▸ **Task list**:
1. Extract the passage of the Henry Bataille biography from "- The Wedding" up to and including "play Le Phalène)", without altering any of its wording.
2. Write a continuation of the Henry Bataille biography that picks up after its final line.

▸ **Source passage**:
— start —
Félix-Henri "Henry" Bataille (/fr/; 1872-1922) was a French poet, playwright. engraver and lithographer, popular during the early 20th century.

== Biography ==
Bataille's parents died when he was young. He attended the École des Beaux-Arts and Académie Julian to study painting, but started writing when he was 14. Henry wrote plays and poems, but after the success of his second play, La Lépreuse, he became a playwright exclusively. Bataille's early works explored the effects of passion on human motivation and how stifling the social conventions of the times could be. For example, Maman Colibri, is about a middle-aged woman's affair with a younger man. Later, Bataille would gravitate towards the theatre of ideas and social drama.

Bataille was also a theorist of subconscious motivation. While he did not use his theories in most of his own works, he influenced later playwrights such as Jean-Jacques Bernard and the "school of silence".

==Works==
- La Belle au bois dormant, 1894
- La Chambre blanche (poetry), 1895
- La Lépreuse, 1896
- L'Enchantement, 1900
- Le Masque, 1902
- Maman Colibri (Mother Colibri), 1904
- La Marche nupitale, 1905
- Poliche, 1906
- La Femme nue, 1908
- Le Scandale, 1909
- La Vierge folle (The Foolish Virgin), 1910
- L'Enfant de l'amour, 1911
- Le Phalène, 1913
- L'Amazone, 1916
- La divine tragédie (poetry), 1917
- L'Animateur, 1920
- L'Homme à la rose, 1920
- La Tendresse, 1921
- La Possession, 1921
- La Chair humaine (Human Flesh), 1922

== Filmography ==
- The Naked Truth, directed by Carmine Gallone (Italy, 1914, based on the play La Femme nue)
- The Wedding March, directed by Carmine Gallone (Italy, 1915, based on the play La Marche nupitale)
- La falena, directed by Carmine Gallone (Italy, 1916, based on the play Le Phalène)
- L'Enfant de l'amour, directed by Emilio Ghione (Italy, 1916, based on the play L'Enfant de l'amour)
- Maman Colibri, directed by Alfredo De Antoni (Italy, 1918, based on the play Maman Colibri)
- Le Scandale, directed by Jacques de Baroncelli (France, 1918, based on the play Le Scandale)
— end —
▸ **Raw data**:
— start —
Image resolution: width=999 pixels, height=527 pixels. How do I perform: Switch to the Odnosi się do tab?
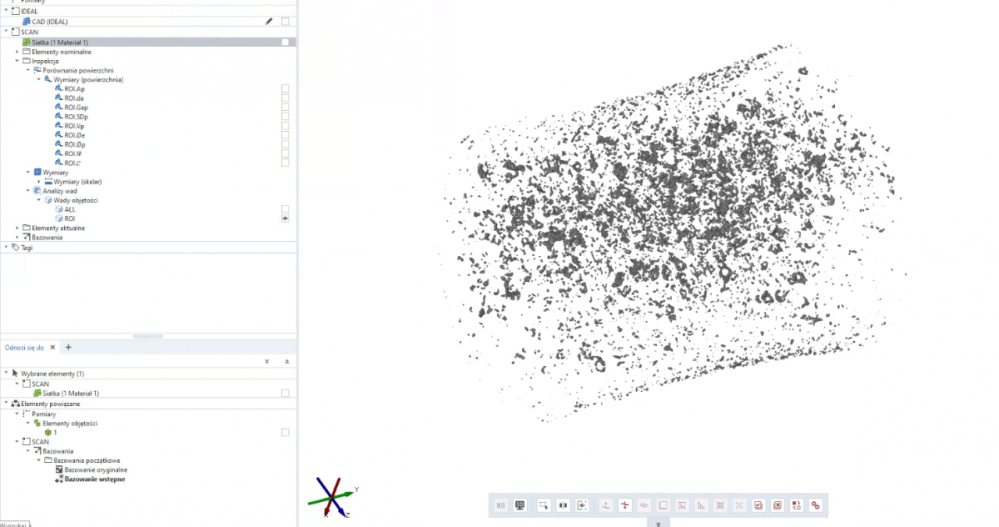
— end —
▸ **Per-task outputs**:
1.
- The Wedding March, directed by Carmine Gallone (Italy, 1915, based on the play La Marche nupitale)
- La falena, directed by Carmine Gallone (Italy, 1916, based on the play Le Phalène)

2.
- Incantesimo, directed by Ugo Gracci (Italy, 1919, based on the play L'Enchantement)
- La vergine folle, directed by Gennaro Righelli (Italy, 1920, based on the play La Vierge folle)
- La maschera, directed by Ivo Illuminati (Italy, 1921, based on the play Le Masque)
- The Nude Woman, directed by Roberto Roberti (Italy, 1922, based on the play La Femme nue)
- The Scandal, directed by Arthur Rooke (UK, 1923, based on the play Le Scandale)
- The Nude Woman, directed by Léonce Perret (France, 1926, based on the play La Femme nue)
- La Vierge folle, directed by Luitz-Morat (France, 1929, based on the play La Vierge folle)
- The Wedding March, directed by André Hugon (France, 1929, based on the play La Marche nupitale)
- La Possession, directed by Léonce Perret (France, 1929, based on the play La Possession)
- Der Narr seiner Liebe, directed by Olga Chekhova (Germany, 1929, based on the play Poliche)
- Maman Colibri, directed by Julien Duvivier (France, 1929, based on the play Maman Colibri)
- L'Enfant de l'amour, directed by Marcel L'Herbier (France, 1930, based on the play L'Enfant de l'amour)
- La Tendresse, directed by André Hugon (France, 1930, based on the play La Tendresse)
  - Zärtlichkeit, directed by Richard Löwenbein (Germany, 1930, based on the play La Tendresse)
- The Nude Woman, directed by Jean-Paul Paulin (France, 1932, based on the play La Femme nue)
- Le Scandale, directed by Marcel L'Herbier (France, 1934, based on the play Le Scandale)
- Poliche, directed by Abel Gance (France, 1934, based on the play Poliche)
- The Private Life of Don Juan, directed by Alexander Korda (UK, 1934, based on the play L'Homme à la rose)
- La Marche nupitale, directed by Mario Bonnard (France, 1935, based on the play La Marche nupitale)
  - The Wedding March, directed by Mario Bonnard (Italy, 1935, based on the play La Marche nupitale)
- Maman Colibri, directed by Jean Dréville (France, 1937, based on the play Maman Colibri)
- Second Youth, directed by Michał Waszyński (Poland, 1938, based on the play Maman Colibri)
- La Vierge folle, directed by Henri Diamant-Berger (France, 1938, based on the play La Vierge folle)
- Imprudencia, directed by Julián Soler (Mexico, 1944, based on the play Le Scandale)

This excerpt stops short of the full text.